19.5.09

Punto A. El nuevo amanecer en Charlestone

Todavía recuerdo mi decimoquinto cumpleaños. Mamá estaba preciosa con su vestido amarillo nuevo. Me encantaba verla así, tan feliz: desde que falleció el señor James, su amante, unicamente se sentía con fuerzas para sonreir en días como éstos. Papá estaba horriblemente preocupado, pero era un pobre idiota que no conocía -ni conocería nunca- las razones que hacían pesar el corazón de su mujer. Y hoy estaba radiante con ese vestido. El mismo del que me había enamorado con sólo verlo.
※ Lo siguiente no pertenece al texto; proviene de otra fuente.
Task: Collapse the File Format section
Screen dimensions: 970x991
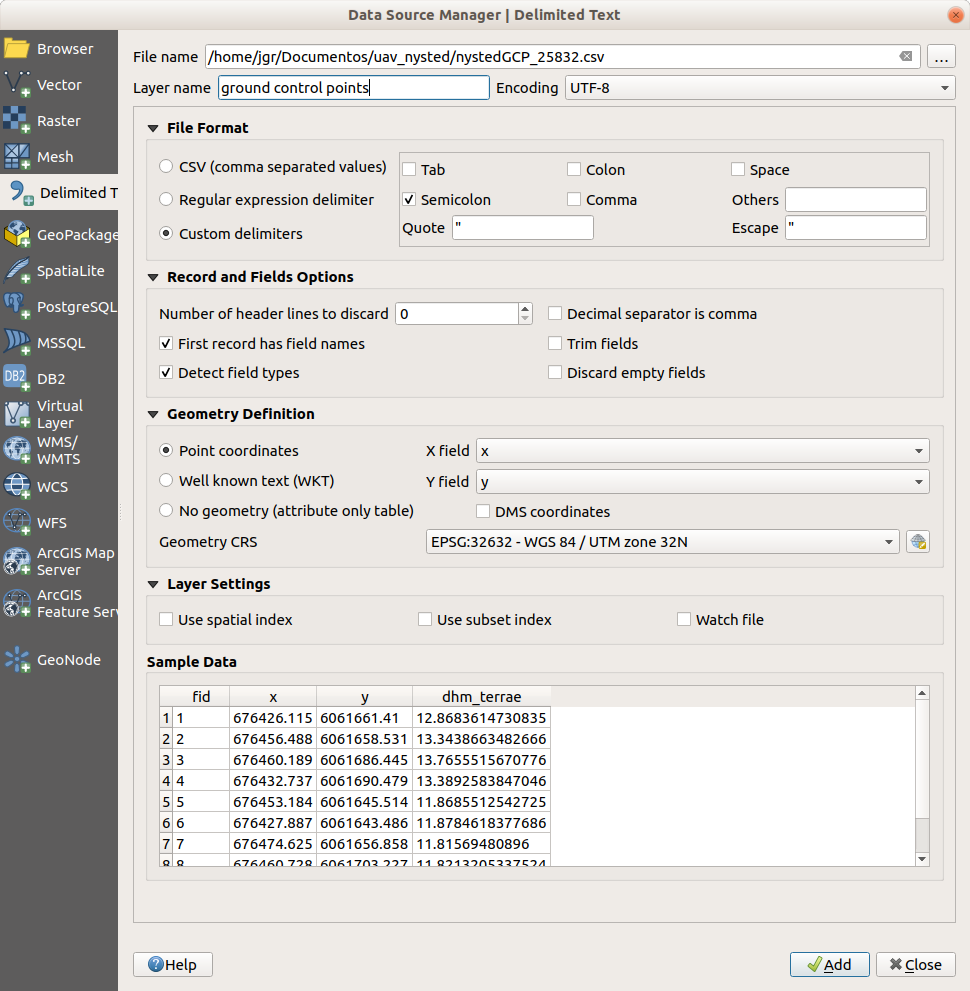Action: click(x=153, y=128)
Louise, una de nuestras criadas, me despertó aquella mañana como lo hacía siempre: con todo el amor que albergaba en su alma -que, desde luego, no era poco-. Traía consigo, en una bandeja cubierta, mi desayuno. Yo ya sabía que se trataba de aquello que más me gustaba en este mundo y, sin embargo, no pude evitar el brillo de ilusión de mis ojos ni la sonrisa infantil que se dibujó en mi rostro. Tortitas con plátano y chocolate, como las hacía su abuela en Cuba. Tras abrazarla hasta quedarme sin fuerzas, las devoré y me vestí.
Por fin, estrené el vestido que mis encantadoras tías habían arreglado semanas antes. Lo adoraba. Tía Mary y Tía Rose habían conseguido que quedara tal y como yo lo imaginaba. Uno de mis sueños adolescentes hecho realidad. Aunque era precioso, no era ni la mitad de bonito que el de Mamá.